In the largest settlement paid for a violation of the Health Insurance Portability and Accountability Act (HIPAA), Advocate Health Care will pay $5.55 million for a breach that led to the exposure of personally identifiable information (PII) of four million patients, according to the Chicago Tribune.
The fine for the violation of the federal patient privacy law comes after an investigation that started in 2013 when Downers Grove, Ill.-based Advocate Health Care, the largest health system in the state, submitted three different data breach reports involving its subsidiary, Advocate Medical Group, to the Office for Civil Rights (OCR), within the U.S. Department of Health and Human Resources.
In one instance, four unencrypted laptops were stolen from an administrative office. Additionally, an unauthorized third party accessed the network of an Advocate business associate, which potentially exposed the PII of another 2,000 patients. In November, Advocate reported to OCR that an unencrypted laptop with the PII of a further more 2,200 patients was stolen from an Advocate Medical Group employee's car.
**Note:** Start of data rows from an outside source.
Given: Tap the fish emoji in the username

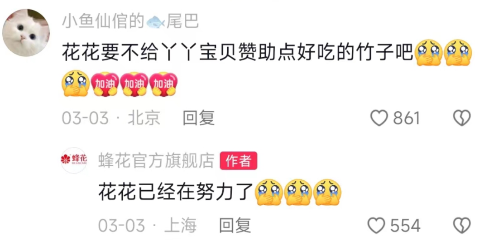Looking at the screenshot, I should 155,23.
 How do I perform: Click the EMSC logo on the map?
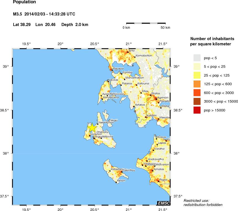click(x=164, y=203)
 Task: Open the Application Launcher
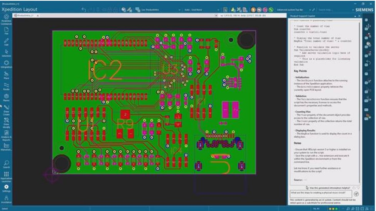click(6, 176)
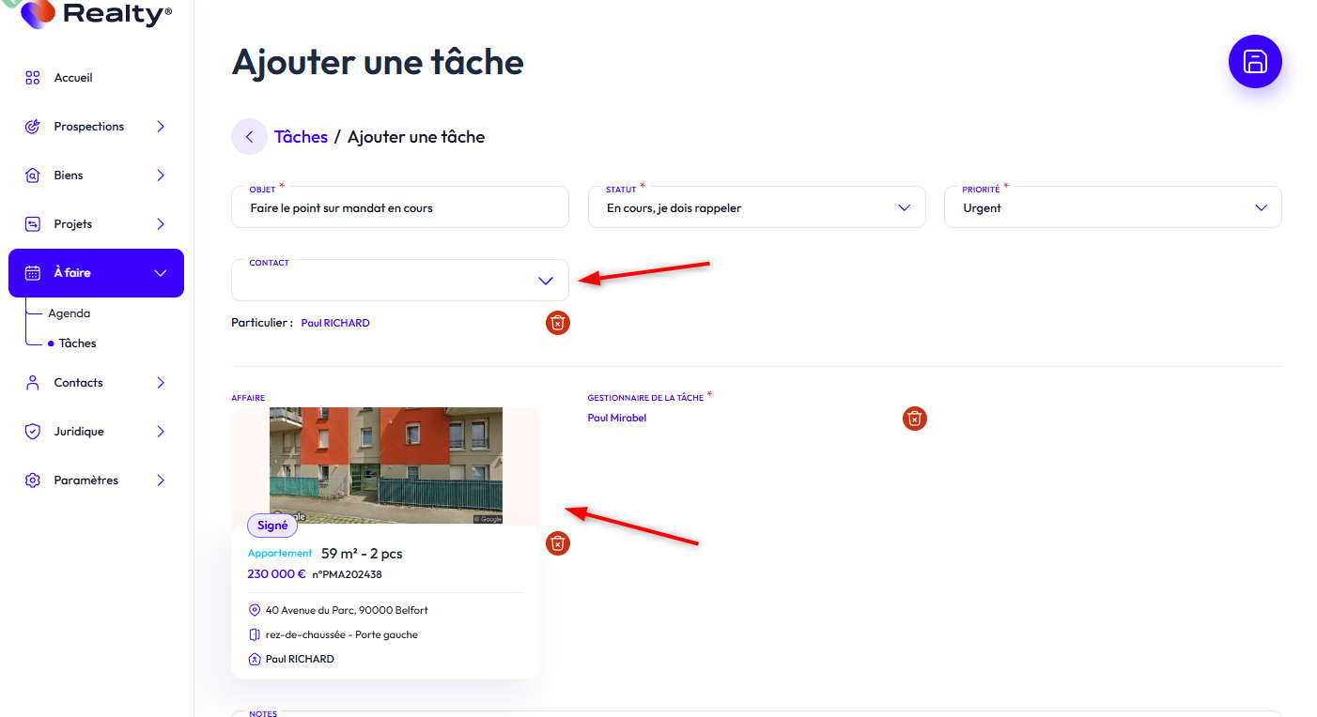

The OCR determined that Advocate failed to properly assess the risks of its data, didn't reasonably safeguard an encrypted laptop that was left overnight in an unlocked vehicle and it didn't adequately limit access to its information systems.
"We hope this settlement sends a strong message to covered entities that they must engage in a comprehensive risk analysis and risk management to ensure that individuals' ePHI is secure," said Jocelyn Samuels, director of the OCR, in a statement.
Advocate has agreed to pay the settlement and adopt a corrective action plan.Advocate sent SCMagazine.com the following statement:
Protecting the privacy and confidentiality of our patients while delivering the highest level of care and service are our top priorities. As all industries deal with the ever-evolving digital landscape and the impact it has on security, we've enhanced our data encryption measures to prevent this type of incident from reoccurring. While there continues to be no indication that the information was misused, we deeply regret any inconvenience this incident has caused our patients. We continue to cooperate fully with the government to advance our patient privacy protection efforts.